While I’m contemplating this ridiculousness, I am also still contemplating the nature of addiction. I was discussing some of that with my therapist earlier today, and how systems become “self aware”. I have been struck with the nature of systems…there are bodily systems (pulmonary, circulatory, respiratory, etc.), and there are man-made systems (economic, justice, industrial, etc.). In both cases, the systems evolve to a point they become consumed with their own survival, independent of the host organism, the collective body. When a human body is deprived of air, the bodily systems will attempt to gain oxygen however it can – gasping, gulping, literally by any means necessary. This is not conscious though – the body is consumed with its own survival.

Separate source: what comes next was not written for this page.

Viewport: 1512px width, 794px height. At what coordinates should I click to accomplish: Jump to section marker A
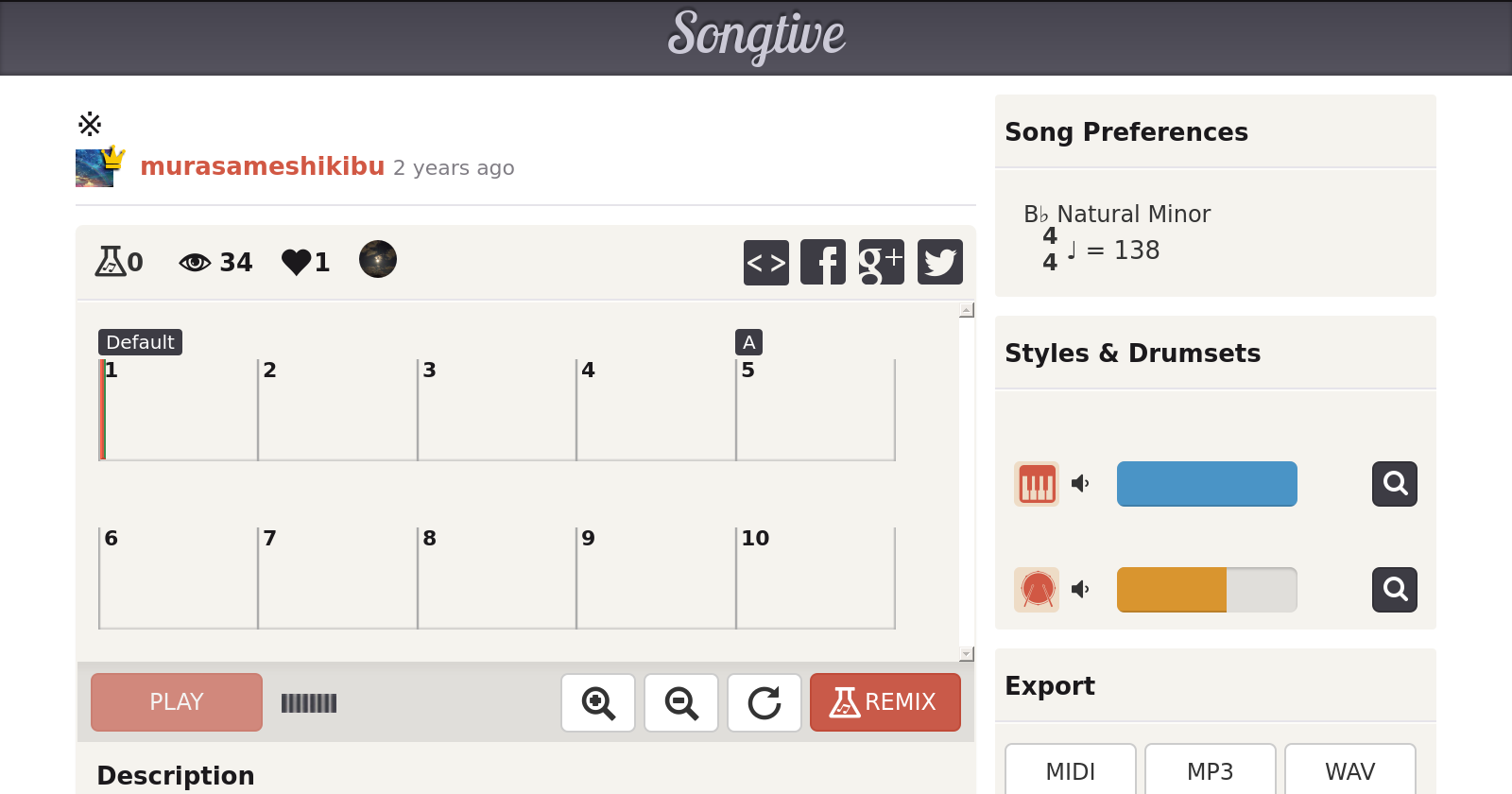click(748, 342)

In the case of addiction, the brain becomes dependent on substances that elicit certain responses, such as feelings of well-being or lessening of anxiety. The addictive system evolves to a point that it will attempt to ensure the survival of the body in any way that it can. The brain is trained to expect the substance that generates the response, like a dog is trained to sit in expectation of a reward. The chemical response controlling the response is so powerful that it overtakes aspects of reason, inhibition, impulse control, even morality and right-wrong determination. But the addiction will attempt to survive, by convincing the body that it cannot survive without it. It’s a parasitic relationship.

Addiction is a funny thing, because is so many cases it risks the death of its host. Cognitively, we all understand that a human body can physically survive without benefit of chemical or naturally occurring substances that are considered mood altering, such as cocaine, peyote, heroin, alcohol. Once the brain chemistry becomes dependent on those substances, however, all bets are off. People will do ANYthing in some cases in order to maintain a level of inebriation with these substances, and will become convinced they willl die without doing so. From an objective viewpoint, that’s delusional, but from the inside of the addict brain, it’s not only real but it’s life threatening.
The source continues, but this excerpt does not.